Hideaway
- First edition
- Author: Dean Koontz
- Cover artist: Don Brautigam
- Language: English
- Genre: thriller Mystery
- Publisher: Putnam
- Publication date: 1992
- Publication place: United States
- Media type: Print
- Pages: 384
- ISBN: 0-399-13673-8
- OCLC: 26922471

= Hideaway (novel) =

1992 novel by Dean Koontz

Hideaway is a novel by American horror writer Dean Koontz, published by Putnam in 1992.

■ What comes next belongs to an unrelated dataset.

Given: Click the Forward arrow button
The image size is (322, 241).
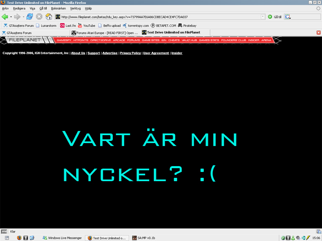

It is a supernatural thriller centering on an antique dealer named Hatch Harrison who develops a telepathic connection with a serial killer after a car accident leaves him clinically dead for over 80 minutes. It was nominated for the Bram Stoker Award for Best Novel and was made into a film of the same name starring Jeff Goldblum, Christine Lahti, Alicia Silverstone, and Jeremy Sisto in 1995.

==Plot==
Following a traffic accident that left him clinically dead for more than 80 minutes, a Southern California antique dealer named Hatch Harrison begins experiencing strange dreams and visions that connect him to a psychopathic killer who calls himself "Vassago". The killer believes that he is the human incarnation of one of the demon princes of Hell, and that if he murders enough innocent human beings and offers them up in sacrifice to his Master, he will be allowed to return to the afterlife and rule at Satan's right hand. He also has a strange condition that enables him to see in the dark, but also causes his eyes to be extremely sensitive to light.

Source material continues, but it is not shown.